John had a vision of the beauty that is coming, “Then I saw a new heaven and a new earth; for the first heaven and the first earth had passed away…” (21:1). Queerness consistently creates newness. When we are willing to walk with the Queer, we grow to experience a newness of life that works with and within us to create a new world. The voice of the Queer declares, “See, the home of God is among mortals…Death will be no more…for the first things have passed away.” (Revelation 21:3/4). God is with us! We do not have to look anywhere but within to experience the queerness of God. The embrace of the Queer is the embrace of that which is beyond death. There is no more death because all has been made queer. The first partial things have all passed away. We read these lines with joyful expectation because we know that love will bring out the queer in us and connect us with the queer in the other and connects queers with the queerness of a planet to arrive at a place queerer than all of our combined wildest dreams where we will dwell with the God who created all things queer to begin with. “See, I am making all things new” (21:5). The Queer invites us to see and not just to look. We must open our eyes to the queerness flowing within and all around us. The seen becomes the unseen and the unseen the seen in a restoration of true sight.

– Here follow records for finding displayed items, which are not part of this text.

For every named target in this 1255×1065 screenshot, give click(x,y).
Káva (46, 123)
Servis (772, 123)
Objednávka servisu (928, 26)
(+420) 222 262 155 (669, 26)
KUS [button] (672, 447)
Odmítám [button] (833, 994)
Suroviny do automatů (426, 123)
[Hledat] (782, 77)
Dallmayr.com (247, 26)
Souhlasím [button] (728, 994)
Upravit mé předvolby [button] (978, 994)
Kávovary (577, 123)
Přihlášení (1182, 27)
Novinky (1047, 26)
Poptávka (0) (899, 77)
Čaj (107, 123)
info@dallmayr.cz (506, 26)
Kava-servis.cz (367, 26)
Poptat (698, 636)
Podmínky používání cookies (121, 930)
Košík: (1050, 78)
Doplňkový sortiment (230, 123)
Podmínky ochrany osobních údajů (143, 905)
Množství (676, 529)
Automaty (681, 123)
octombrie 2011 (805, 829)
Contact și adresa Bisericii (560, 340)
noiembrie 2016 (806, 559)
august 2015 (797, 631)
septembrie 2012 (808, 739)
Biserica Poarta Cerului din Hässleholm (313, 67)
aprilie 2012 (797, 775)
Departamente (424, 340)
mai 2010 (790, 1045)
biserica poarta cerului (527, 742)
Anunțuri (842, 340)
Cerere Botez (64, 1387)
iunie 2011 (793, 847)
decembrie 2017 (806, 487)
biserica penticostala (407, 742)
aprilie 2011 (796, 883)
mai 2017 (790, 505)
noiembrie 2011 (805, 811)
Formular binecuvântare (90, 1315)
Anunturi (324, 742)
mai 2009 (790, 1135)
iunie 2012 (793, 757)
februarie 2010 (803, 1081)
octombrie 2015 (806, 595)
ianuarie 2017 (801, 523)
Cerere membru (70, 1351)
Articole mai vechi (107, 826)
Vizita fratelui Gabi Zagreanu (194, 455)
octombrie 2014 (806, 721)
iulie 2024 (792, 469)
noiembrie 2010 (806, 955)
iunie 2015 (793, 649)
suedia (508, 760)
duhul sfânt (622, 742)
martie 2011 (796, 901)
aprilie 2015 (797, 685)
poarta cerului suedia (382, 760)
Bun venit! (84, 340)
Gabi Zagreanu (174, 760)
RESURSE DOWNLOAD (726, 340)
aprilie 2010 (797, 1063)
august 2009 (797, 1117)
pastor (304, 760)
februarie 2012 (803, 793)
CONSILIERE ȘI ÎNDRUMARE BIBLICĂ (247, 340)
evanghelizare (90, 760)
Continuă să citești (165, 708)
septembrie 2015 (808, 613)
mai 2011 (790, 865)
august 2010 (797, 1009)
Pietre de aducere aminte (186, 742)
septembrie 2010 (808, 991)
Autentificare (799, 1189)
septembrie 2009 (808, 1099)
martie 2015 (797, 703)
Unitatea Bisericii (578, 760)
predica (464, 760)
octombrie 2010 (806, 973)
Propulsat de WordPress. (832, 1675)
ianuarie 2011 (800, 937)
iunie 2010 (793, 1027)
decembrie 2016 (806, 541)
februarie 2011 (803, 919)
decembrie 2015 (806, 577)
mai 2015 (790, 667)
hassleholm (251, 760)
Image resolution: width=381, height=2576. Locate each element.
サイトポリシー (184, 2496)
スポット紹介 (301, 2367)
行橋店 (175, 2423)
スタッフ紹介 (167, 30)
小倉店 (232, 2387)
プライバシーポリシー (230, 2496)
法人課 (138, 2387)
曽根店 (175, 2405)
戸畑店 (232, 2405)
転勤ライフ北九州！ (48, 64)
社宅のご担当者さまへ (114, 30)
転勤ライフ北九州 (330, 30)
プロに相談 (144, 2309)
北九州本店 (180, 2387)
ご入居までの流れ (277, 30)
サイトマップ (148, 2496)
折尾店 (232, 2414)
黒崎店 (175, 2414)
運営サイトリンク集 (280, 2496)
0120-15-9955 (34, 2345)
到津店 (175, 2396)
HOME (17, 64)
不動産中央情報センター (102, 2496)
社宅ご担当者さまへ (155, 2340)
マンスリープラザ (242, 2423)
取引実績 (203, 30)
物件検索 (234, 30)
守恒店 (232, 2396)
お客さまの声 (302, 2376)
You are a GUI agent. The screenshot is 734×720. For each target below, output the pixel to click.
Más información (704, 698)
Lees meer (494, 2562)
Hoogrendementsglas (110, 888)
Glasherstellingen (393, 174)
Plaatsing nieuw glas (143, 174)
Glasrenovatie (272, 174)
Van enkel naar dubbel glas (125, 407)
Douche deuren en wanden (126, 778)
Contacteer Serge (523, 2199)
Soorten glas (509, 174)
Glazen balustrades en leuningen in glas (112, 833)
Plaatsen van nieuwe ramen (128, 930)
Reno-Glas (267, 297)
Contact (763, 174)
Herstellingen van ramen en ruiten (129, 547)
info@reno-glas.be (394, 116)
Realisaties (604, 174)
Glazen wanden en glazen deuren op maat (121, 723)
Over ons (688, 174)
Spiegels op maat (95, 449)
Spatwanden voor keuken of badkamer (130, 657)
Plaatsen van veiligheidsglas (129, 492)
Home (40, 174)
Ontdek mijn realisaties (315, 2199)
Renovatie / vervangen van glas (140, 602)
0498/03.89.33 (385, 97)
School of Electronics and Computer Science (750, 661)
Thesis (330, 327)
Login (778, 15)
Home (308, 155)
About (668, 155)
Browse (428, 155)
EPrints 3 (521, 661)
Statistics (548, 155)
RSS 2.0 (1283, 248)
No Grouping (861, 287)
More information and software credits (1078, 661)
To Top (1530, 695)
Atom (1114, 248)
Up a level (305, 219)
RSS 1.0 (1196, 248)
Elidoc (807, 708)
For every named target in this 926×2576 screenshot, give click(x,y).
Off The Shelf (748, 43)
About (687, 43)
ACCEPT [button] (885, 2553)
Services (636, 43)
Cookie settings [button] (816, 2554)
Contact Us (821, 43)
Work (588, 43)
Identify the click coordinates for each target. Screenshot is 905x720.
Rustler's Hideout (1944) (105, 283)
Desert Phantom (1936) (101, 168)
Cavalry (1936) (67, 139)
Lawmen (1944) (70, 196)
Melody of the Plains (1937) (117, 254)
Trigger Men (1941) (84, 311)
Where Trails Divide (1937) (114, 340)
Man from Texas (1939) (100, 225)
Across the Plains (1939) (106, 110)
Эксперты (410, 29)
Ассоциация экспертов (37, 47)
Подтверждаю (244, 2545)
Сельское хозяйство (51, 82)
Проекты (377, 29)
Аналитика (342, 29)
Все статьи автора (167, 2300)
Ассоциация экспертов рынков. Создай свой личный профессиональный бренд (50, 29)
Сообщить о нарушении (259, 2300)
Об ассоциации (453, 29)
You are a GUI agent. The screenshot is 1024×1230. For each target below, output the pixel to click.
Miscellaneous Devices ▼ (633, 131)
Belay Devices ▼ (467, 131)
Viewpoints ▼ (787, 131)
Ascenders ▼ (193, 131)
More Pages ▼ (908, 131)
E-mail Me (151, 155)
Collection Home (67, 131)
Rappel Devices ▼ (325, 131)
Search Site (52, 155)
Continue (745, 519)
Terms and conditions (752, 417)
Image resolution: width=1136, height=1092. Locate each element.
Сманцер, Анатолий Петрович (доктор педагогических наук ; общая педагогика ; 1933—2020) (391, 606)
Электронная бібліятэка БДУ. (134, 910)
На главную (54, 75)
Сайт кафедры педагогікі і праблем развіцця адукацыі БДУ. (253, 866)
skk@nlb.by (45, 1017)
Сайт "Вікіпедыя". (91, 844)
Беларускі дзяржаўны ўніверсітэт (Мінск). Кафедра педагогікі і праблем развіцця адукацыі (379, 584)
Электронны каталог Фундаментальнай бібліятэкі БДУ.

“I am the Alpha and Omega, the beginning and the end.” (21:6). God was there in all queerness at the beginning and will be there in all queerness at the end. Our story has a beginning and an end in the queerness. Do you remember? “To the thirsty I will give water as a gift from the spring of the water of life.” (21:6). We spend our lives missing the thirst-quenching presence of the totality all queerness. The Queer promises to quench our thirst if we will turn the knob of the closet, walk away from normative distractions and embrace the way, the truth and the life that is the Queer. We are the vessels that need to be filled. Will we stay in the closet of our thirst or will we drink?
“Then the angel showed me the river of the water of life…” (Revelation 22:1). The essence of our physical being is water and in that place our essence flows through the middle of the city. The essence of our total being is queerness. In that place, the life essence of the Queer flows through the city. Queerness flows through the city. The queer essence of both God and us flows together in one uniting stream of the Queer. “…[T]here will be no more night…for the Lord God will be their light…” (22:5). Queerness will be all that we have ever needed and all that we will ever desire. For in knowing the fullness of the Queer, all of humanity will return to the true queer wholeness that we enjoyed in the beginning. Jesus says, “Surely I am coming soon.” The Queers within all stand their queerest and expectantlydeclare in a stifling world of normativity, “Amen. Come, Lord Jesus!” (22:20).